Among the key tasks of fiction writers is the shaping of the identities of their
characters within the contexts that surround them. Those contexts too may be
in search of identity. As a nation, Ukraine has been described as a ‘land
without borders’, in the post-Soviet era, a country struggling to define itself.
Yet one of Ukraine’s most positive identifiers is its record as a footballing
nation, typified by Shakhtar Donetsk or, most famously, Dynamo Kyiv. Here
again, however, tragedy is likely to be the spectre in the wings. Dynamo’s
website records a tournament which took place in the city during the German
occupation.
Professional teams from Hungary and Germany were ferried in by the Nazis
with a view to demonstrating that they were as superior with the football as
with the gun. Probably believing that for once they were being granted an even
playing field, Dynamo beat their German opposition.
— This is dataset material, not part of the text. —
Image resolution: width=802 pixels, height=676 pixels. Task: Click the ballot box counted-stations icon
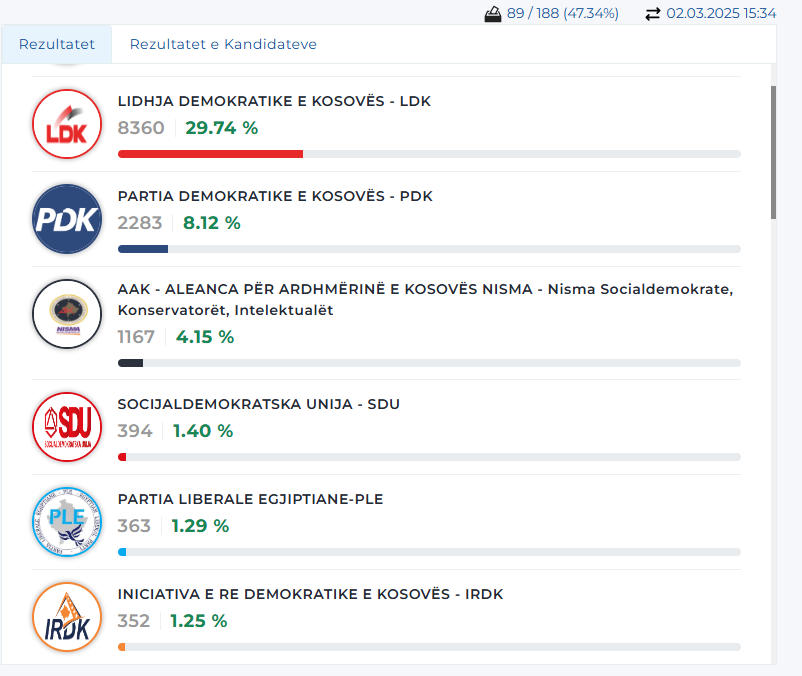coord(492,14)
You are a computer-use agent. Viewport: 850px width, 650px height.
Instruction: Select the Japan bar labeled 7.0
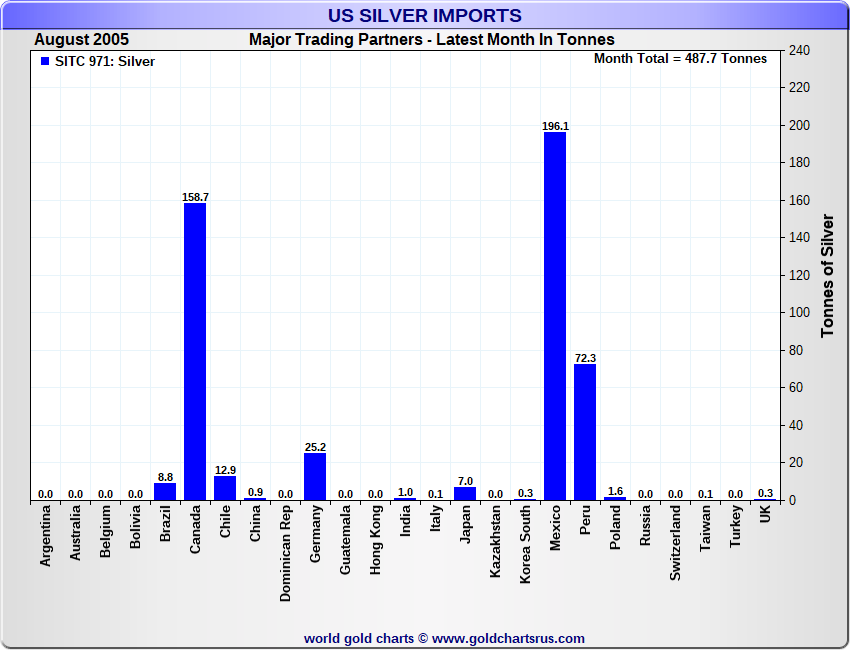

They were not to be feted or forgiven: the winning side was arrested and duly
despatched to a concentration camp where several were executed.
Of course in the 21st century Natasha and the Under 19s Ukraine women’s
squad do not have to face that kind of horror; but the obstacles to achieving
fair play as contrasted with the cynicism and malice of fair game, are real and
formidable. They demand great resolution, courage and – yes, teamwork, to
overcome them. Women footballers in Britain might well say Amen to that.

Recommended reading
Beheaded: The Killing of a Journalist by J.V. Koshiw (Artemia Press, 2003). The story of the
life and death of Georgi Gongadze in 2000 and of the so-termed Melnychenko Tapes.